#### [WHAT NEEDS TO BE DONE]
Check each line of the records below for the word "screenshot" and copy those where it appears.

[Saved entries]
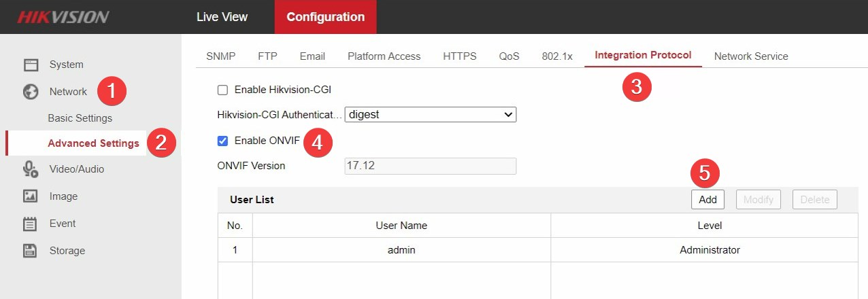Image resolution: width=868 pixels, height=299 pixels.
Task: Click the Storage floppy disk icon
Action: coord(31,251)

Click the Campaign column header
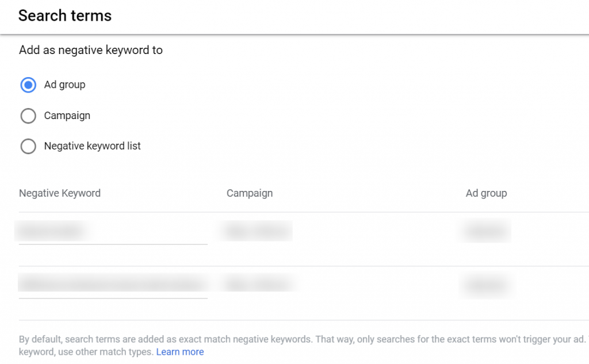coord(250,193)
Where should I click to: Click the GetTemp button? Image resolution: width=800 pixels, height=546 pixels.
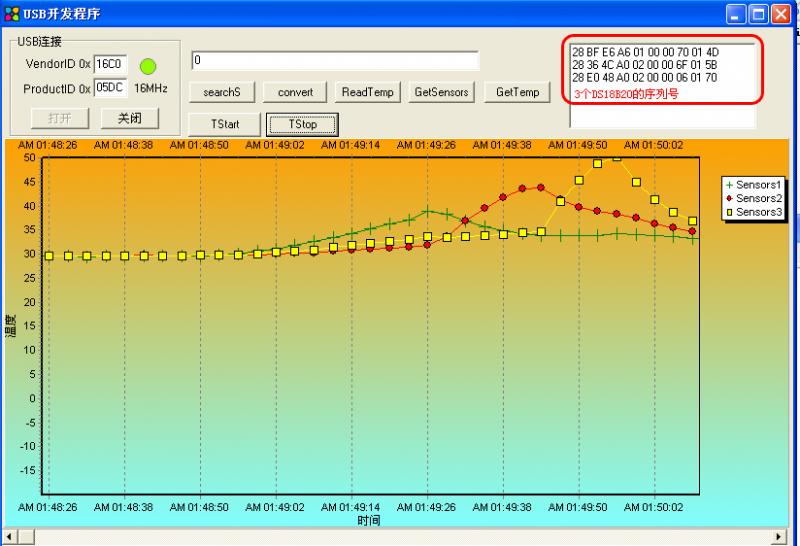point(518,92)
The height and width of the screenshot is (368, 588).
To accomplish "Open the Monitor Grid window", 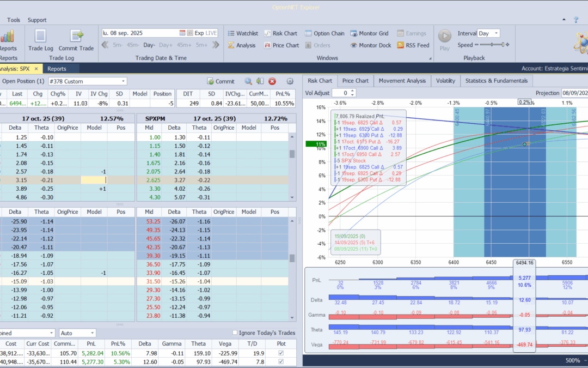I will [369, 33].
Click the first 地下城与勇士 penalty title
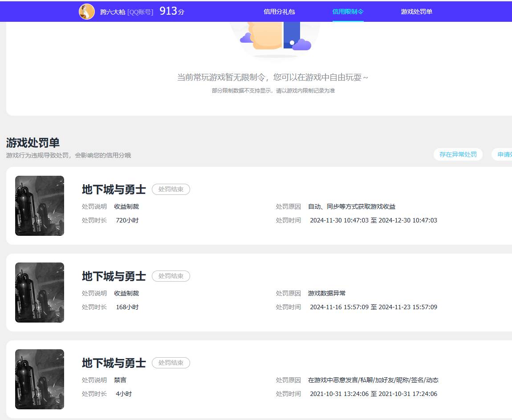 pyautogui.click(x=114, y=189)
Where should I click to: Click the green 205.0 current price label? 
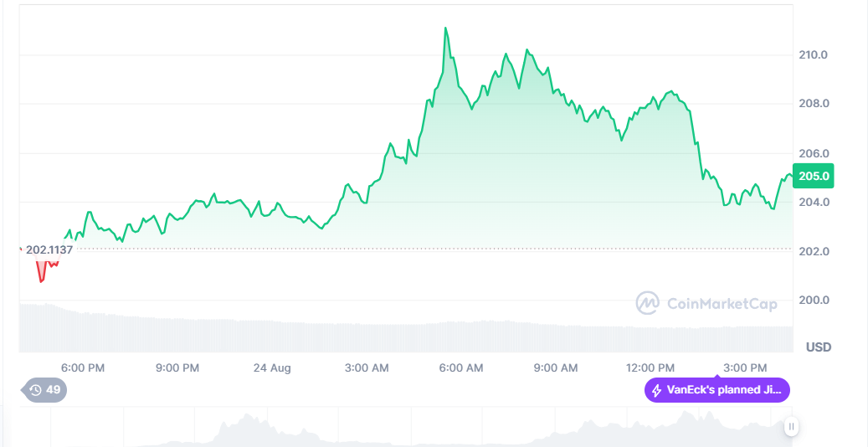click(x=813, y=177)
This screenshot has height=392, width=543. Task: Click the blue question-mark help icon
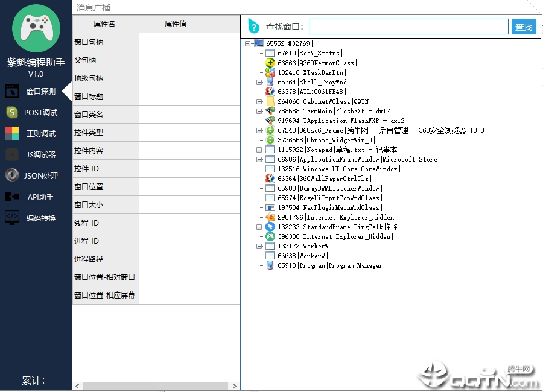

#### [OUTPUT OF THE EXERCISE]
The height and width of the screenshot is (368, 588).
This screenshot has height=392, width=543. Task: Click the blue question-mark help icon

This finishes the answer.